Execution times: For a video shot with 300 frames, KBKS [1]-1 needs roughly 150 seconds and KBKS [1]-2 needs about 15 seconds. The clustering method [25] needs about 13 seconds. The iso-content distance [19]-1 needs about 15 seconds and the iso-content distance [19]-2 needs about 16 seconds. The running time of our dynamic programming approach is roughly 250 seconds, where the feature extraction consumes a great deal of time. The running time of our 0–1 integer linear programming approach is roughly 300 seconds.
In order to explore the influence of the k-means parameter C in the number of keyframes, the experiments are conducted on the Animal-world dataset by varying C at five intervals from 20 to 200. As shown in Figure 7, the parameter C does influence the number of keyframes. As C increases, the video will be separated into more segments, and the number of candidate segments also increases. The final number of keyframes becomes larger. When C is more than 50, the number of keyframes is far less than the parameter C as C increases. It shows that the relation between them is not very strong.
The main advantages of our proposed method are listed as follows: 1) From the result on the Animal-world dataset, our proposed method is adaptive to long video content, including complex video; 2) Since our proposed method is based on multiple features clustering, it is also easy to integrate other image descriptors; 3) The number of keyframes can be determined by semiautomatic, which has some influence from the parameter C, or specified by the users; and 4) Our proposed method is easy to implement and can obtain an optimal solution. However, every coin has two sides. Our proposed method is no exception. The main disadvantages or limitations are given as follows: (ⅰ) The procedures for feature extraction and clustering take too much time. It is not ideal for a real-time application. Through current popular hash technology [45], the large scale image clustering problem can be addressed very fast; (ⅱ) The k-means parameter C has some influence on the number of keyframes. It requires human intervention to determine parameter C; and (ⅲ) The motion information between frames or local descriptors within frames has not been taken into consideration. It is very valuable to mine these information and will require further investigation regarding integrating them into the keyframe extraction.
In this paper, we present a key frame extraction approach based on a combinatorial optimization problem.

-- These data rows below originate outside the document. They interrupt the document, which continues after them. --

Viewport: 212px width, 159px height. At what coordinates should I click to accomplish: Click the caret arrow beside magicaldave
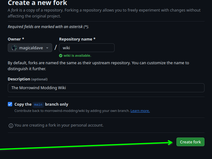pyautogui.click(x=47, y=48)
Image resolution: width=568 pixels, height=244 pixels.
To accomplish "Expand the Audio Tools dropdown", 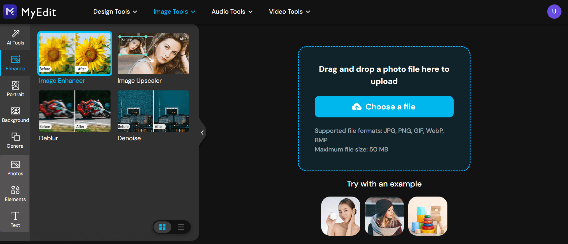I will coord(232,12).
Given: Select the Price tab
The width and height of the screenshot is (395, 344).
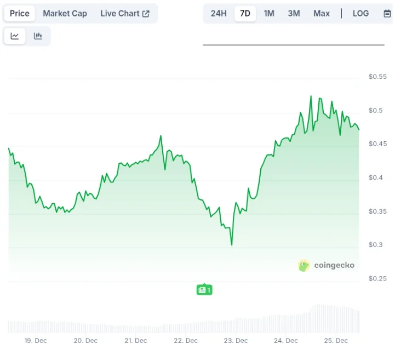Looking at the screenshot, I should click(20, 14).
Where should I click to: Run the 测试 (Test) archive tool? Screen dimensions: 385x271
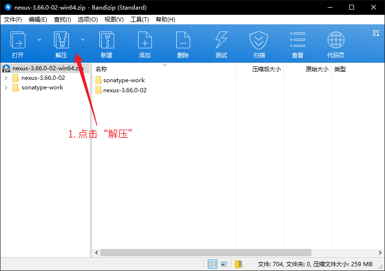coord(221,40)
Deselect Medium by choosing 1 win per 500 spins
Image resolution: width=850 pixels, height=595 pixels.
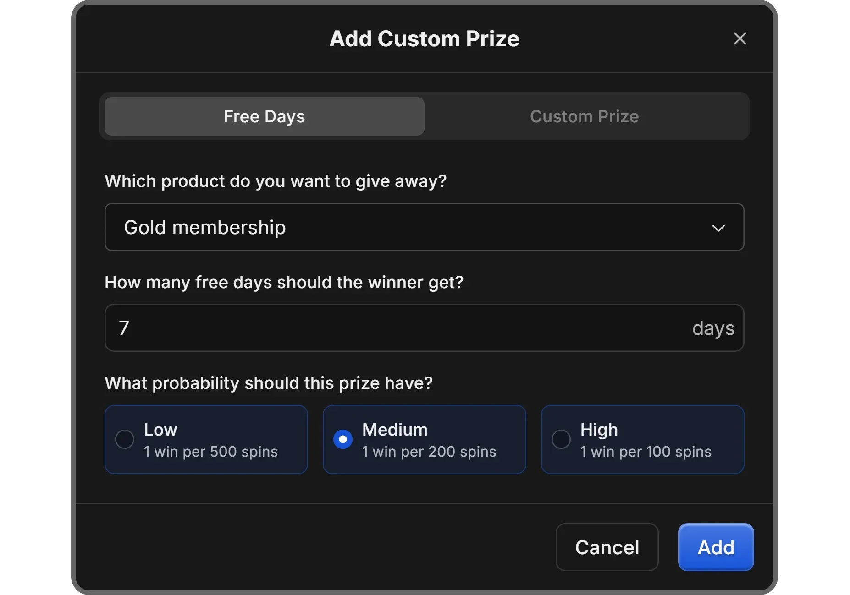point(206,439)
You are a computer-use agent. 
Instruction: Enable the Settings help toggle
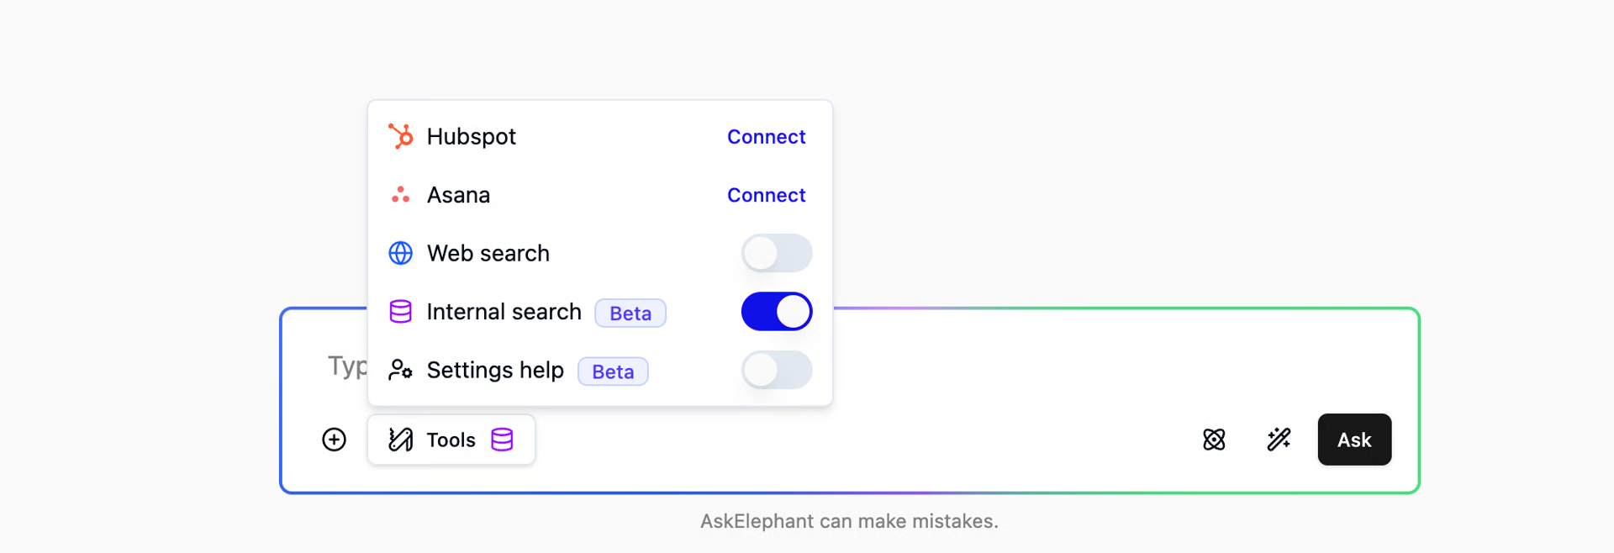(777, 370)
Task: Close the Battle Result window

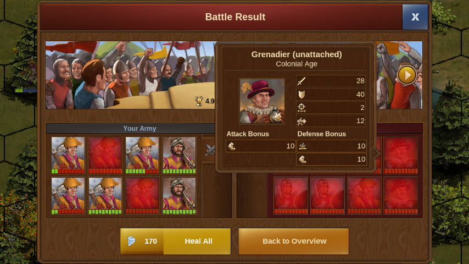Action: coord(415,17)
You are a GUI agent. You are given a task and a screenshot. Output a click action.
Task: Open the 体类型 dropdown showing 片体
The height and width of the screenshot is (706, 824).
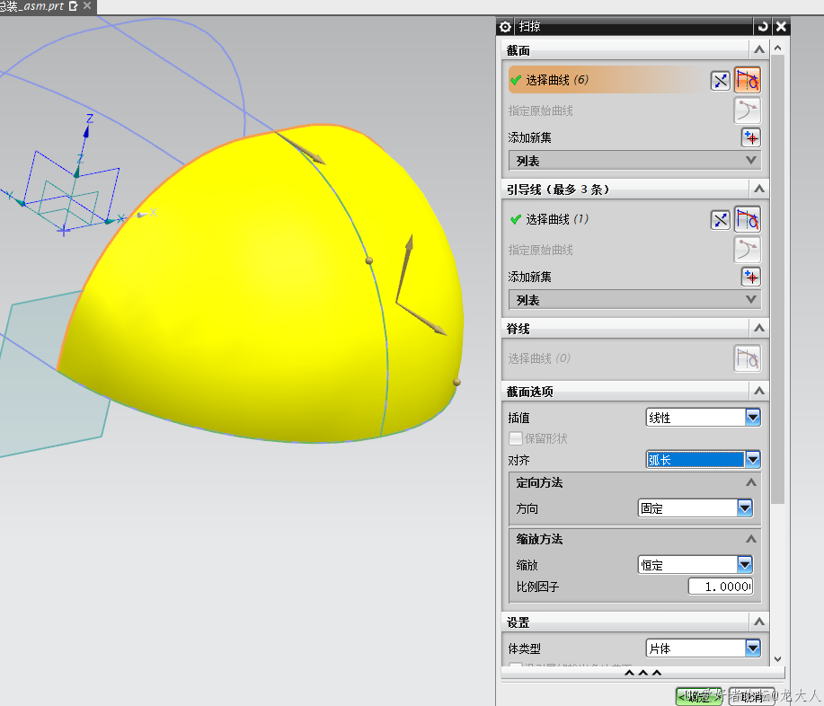pos(703,648)
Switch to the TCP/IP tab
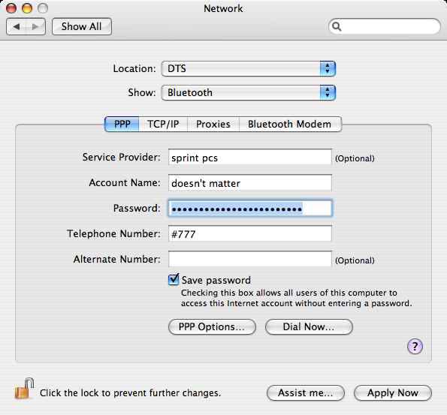 [163, 124]
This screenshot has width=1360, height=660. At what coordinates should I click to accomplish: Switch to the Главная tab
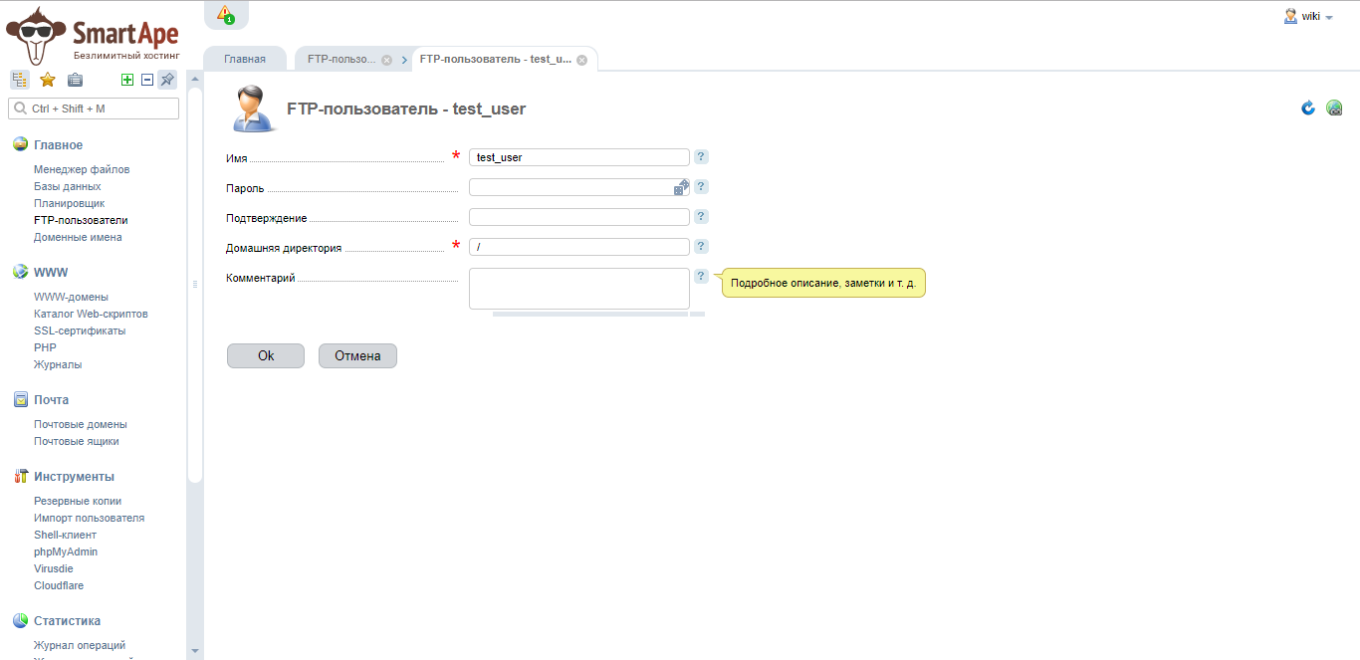pos(245,59)
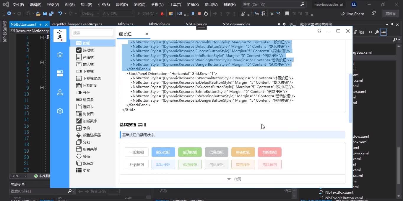Open the settings gear in the blue sidebar

(x=60, y=111)
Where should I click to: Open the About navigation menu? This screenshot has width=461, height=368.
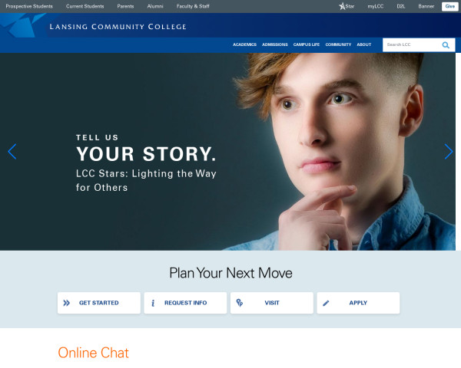point(364,44)
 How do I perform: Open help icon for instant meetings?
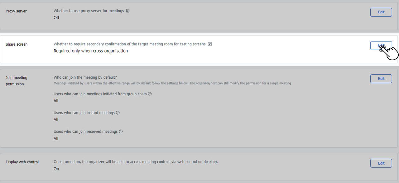[x=118, y=113]
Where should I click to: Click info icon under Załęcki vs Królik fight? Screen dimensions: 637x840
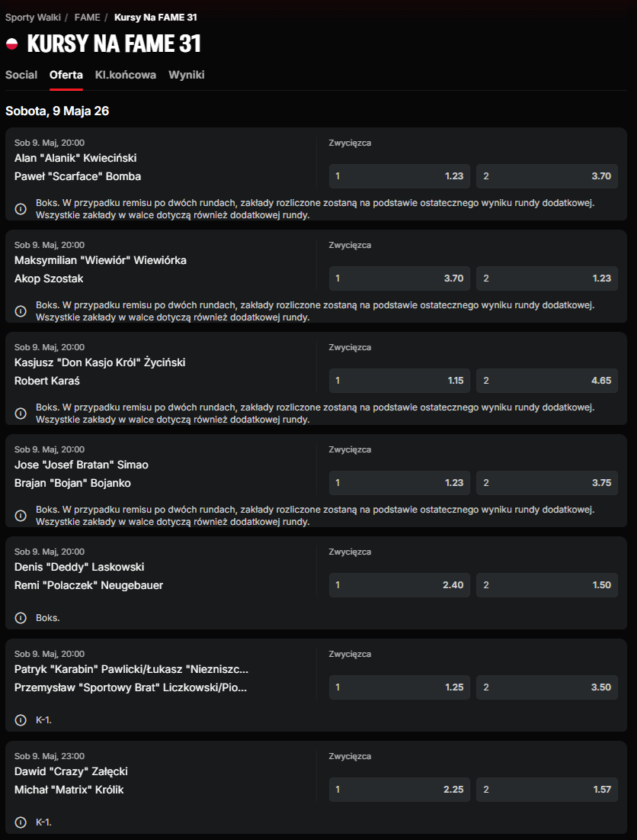[x=21, y=823]
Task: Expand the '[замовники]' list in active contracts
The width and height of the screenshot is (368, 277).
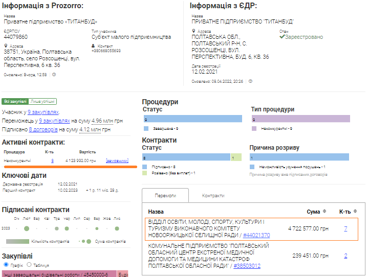Action: (117, 160)
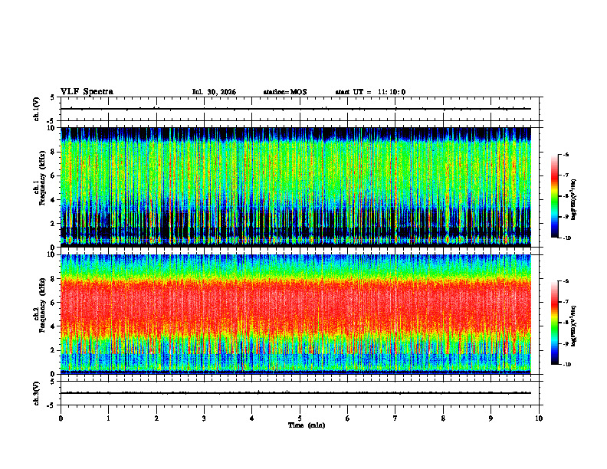The width and height of the screenshot is (607, 469).
Task: Click the VLF Spectra title text
Action: [x=87, y=92]
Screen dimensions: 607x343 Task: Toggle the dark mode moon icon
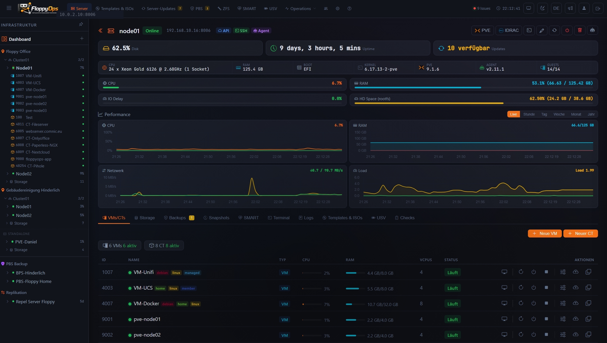(x=542, y=8)
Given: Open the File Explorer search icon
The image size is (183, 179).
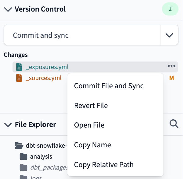Looking at the screenshot, I should point(174,124).
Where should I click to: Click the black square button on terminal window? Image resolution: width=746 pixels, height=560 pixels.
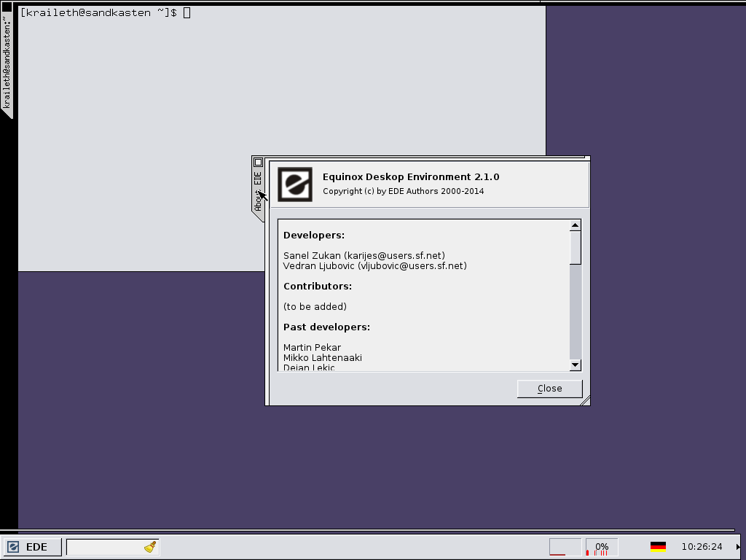(x=7, y=7)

A novel dynamic programming approach and a 0–1 integer linear programming approach is developed to solve the combinatorial optimization problem. The experimental results on the Animal-world dataset and the KFSYD dataset demonstrated that the performance of the proposed approach is very promising. More experiments on other large and diverse datasets will be explored in future.
The authors declare they have not used Artificial Intelligence (AI) tools in the creation of this article.
This work is supported by the National Natural Science Foundation of China under Grants No.62201406, No.62171329 and the Startup Foundation of Wuhan Institute of Technology under Grant No.20QD16.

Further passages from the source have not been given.